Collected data

-- Opening Marker --

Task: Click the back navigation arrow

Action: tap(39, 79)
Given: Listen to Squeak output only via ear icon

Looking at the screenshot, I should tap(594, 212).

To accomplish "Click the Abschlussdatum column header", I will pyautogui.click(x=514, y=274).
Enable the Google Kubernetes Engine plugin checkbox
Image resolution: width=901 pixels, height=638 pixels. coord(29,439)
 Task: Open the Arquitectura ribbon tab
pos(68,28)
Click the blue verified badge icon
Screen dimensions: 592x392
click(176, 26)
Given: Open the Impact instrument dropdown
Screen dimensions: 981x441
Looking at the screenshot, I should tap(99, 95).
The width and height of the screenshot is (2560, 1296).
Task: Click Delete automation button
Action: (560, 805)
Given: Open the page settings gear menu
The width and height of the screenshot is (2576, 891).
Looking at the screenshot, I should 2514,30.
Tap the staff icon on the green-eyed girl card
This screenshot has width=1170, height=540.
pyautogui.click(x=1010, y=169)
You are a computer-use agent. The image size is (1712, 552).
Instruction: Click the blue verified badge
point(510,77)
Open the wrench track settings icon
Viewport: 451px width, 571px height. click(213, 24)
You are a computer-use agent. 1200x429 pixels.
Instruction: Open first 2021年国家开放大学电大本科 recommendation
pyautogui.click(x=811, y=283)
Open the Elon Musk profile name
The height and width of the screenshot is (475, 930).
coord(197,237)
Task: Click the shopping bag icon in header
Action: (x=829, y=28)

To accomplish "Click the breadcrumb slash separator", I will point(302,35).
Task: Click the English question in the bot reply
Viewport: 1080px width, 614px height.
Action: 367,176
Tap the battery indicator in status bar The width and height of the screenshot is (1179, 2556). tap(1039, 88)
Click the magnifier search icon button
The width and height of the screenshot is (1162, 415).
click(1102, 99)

-- Closing Marker --

▶ [EXERCISE]
All lines from the one containing "Open the wrench track settings icon" to the end of the data above are to be set down exactly; no others belong in the answer.

▶ [WRITTEN RESPONSE]
Open the wrench track settings icon
Viewport: 451px width, 571px height. click(213, 24)
You are a computer-use agent. 1200x429 pixels.
Instruction: Open first 2021年国家开放大学电大本科 recommendation
pyautogui.click(x=811, y=283)
Open the Elon Musk profile name
The height and width of the screenshot is (475, 930).
coord(197,237)
Task: Click the shopping bag icon in header
Action: (x=829, y=28)

To accomplish "Click the breadcrumb slash separator", I will point(302,35).
Task: Click the English question in the bot reply
Viewport: 1080px width, 614px height.
Action: 367,176
Tap the battery indicator in status bar The width and height of the screenshot is (1179, 2556). tap(1039, 88)
Click the magnifier search icon button
The width and height of the screenshot is (1162, 415).
click(1102, 99)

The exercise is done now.